What needs to be done = How many lines of the entries below contain the word "size"? Give only the number.

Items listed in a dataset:
——————

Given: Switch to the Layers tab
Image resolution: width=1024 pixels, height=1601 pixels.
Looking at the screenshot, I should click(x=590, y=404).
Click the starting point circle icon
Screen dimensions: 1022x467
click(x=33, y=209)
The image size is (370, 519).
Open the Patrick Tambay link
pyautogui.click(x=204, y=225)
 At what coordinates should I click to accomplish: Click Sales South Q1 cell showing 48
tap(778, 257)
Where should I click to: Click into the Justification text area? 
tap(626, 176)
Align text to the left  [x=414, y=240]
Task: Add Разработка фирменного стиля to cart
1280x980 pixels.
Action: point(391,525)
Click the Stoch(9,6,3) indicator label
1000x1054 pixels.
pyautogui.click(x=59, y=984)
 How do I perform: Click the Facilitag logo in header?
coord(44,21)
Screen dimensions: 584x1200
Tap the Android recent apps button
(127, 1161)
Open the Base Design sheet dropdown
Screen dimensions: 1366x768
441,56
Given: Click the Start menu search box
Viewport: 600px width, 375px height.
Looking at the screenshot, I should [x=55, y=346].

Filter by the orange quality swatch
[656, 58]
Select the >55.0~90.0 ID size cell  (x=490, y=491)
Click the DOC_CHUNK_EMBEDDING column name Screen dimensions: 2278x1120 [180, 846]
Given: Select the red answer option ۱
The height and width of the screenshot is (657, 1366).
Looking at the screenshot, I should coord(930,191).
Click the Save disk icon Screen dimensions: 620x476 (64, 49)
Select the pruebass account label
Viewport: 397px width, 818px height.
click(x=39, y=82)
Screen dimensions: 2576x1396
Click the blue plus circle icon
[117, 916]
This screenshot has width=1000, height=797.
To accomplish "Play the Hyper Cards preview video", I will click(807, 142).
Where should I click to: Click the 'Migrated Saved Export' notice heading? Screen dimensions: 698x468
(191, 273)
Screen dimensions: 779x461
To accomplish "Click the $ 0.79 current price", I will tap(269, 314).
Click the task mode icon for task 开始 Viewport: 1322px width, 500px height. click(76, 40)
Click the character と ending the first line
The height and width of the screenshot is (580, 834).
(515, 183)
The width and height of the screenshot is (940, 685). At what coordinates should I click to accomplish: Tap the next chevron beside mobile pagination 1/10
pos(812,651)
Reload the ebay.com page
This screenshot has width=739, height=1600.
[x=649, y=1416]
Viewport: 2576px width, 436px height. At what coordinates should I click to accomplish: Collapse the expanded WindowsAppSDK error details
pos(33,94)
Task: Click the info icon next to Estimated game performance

——————

Right answer = 2